In 2010, there were 5,940 deaths of people waiting for a judge's decision. By 2016, that had climbed to 9,714 deaths – an increase of almost 64 percent. The number of deaths fell slightly, to 9,570, in 2017.
That death rate is about 2.5 times higher than the death rate among all Americans. "Of course, death rates for claimants pending (a judge's) determination would be expected to be higher than for the general population," according to the report, because the applicants are often claiming severe medical conditions.
The government says it's trying to get out from under the backlog, both in Fresno and nationwide. Nationally, Social Security originally planned to hire about 250 judges each year in 2016, 2017 and 2018, in addition to more staff to assist them. The agency ended up hiring 264 judges in 2016, but only added 132 in 2017. No hiring plan for 2018 has yet been determined, Raymond said.

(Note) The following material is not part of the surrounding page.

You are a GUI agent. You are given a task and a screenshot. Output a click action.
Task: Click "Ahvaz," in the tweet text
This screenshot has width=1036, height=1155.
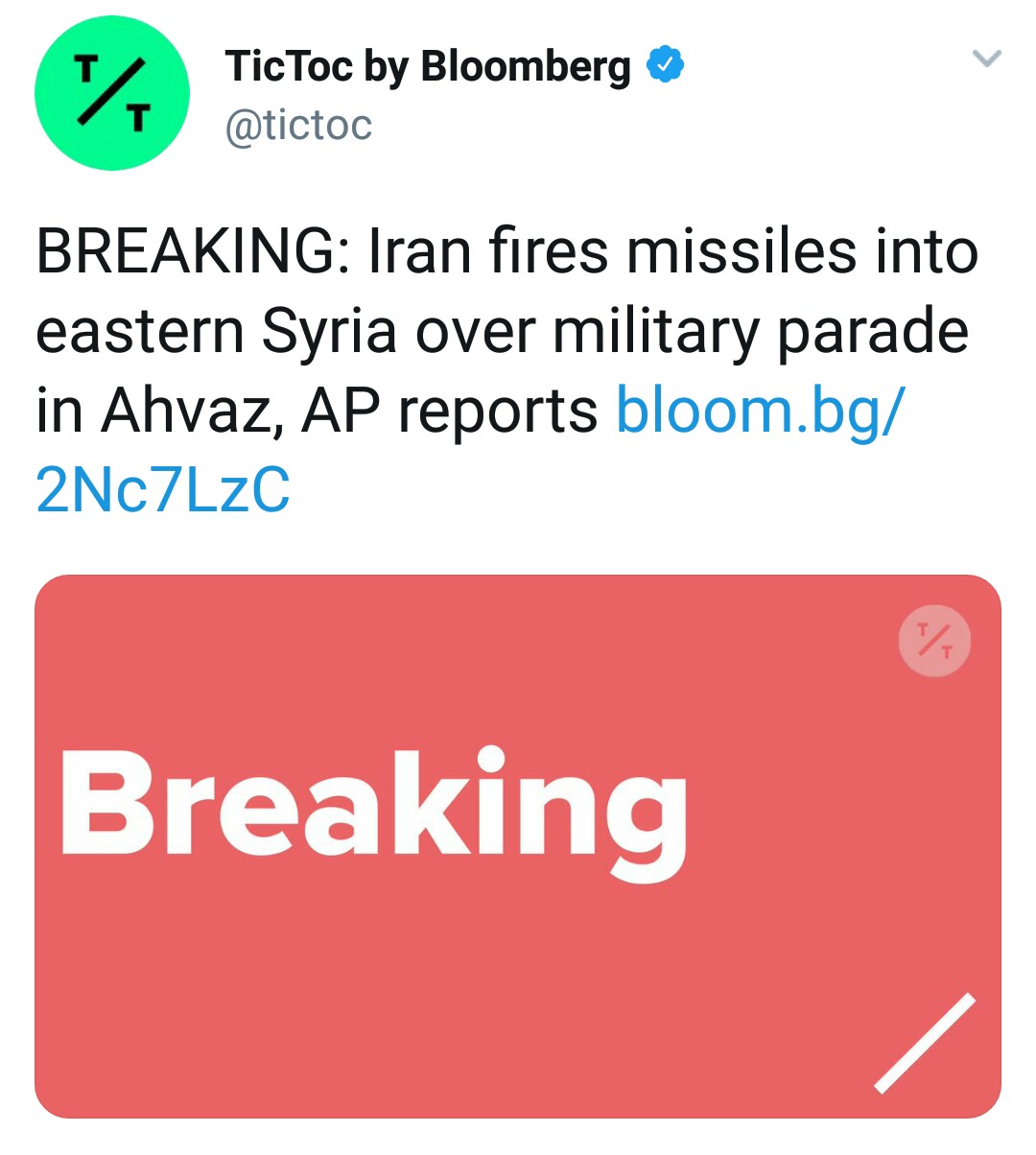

Some cases at the Fresno hearing office were transferred to other hearing offices, Raymond added. Additionally, five administrative law judges were added to the Fresno office over the past year.
The progress, however, is slow. From October through May, the judges in the Fresno hearing office issued decisions in nearly 2,700 cases, while receiving just under 2,200 requests for hearings.
"As we continue to decrease the number of pending hearings, we will also begin to see reductions in the overall time that people wait to receive those decisions," Raymond said. "At the same time, we have prioritized completing cases for those people who have waited the longest for a hearing decision."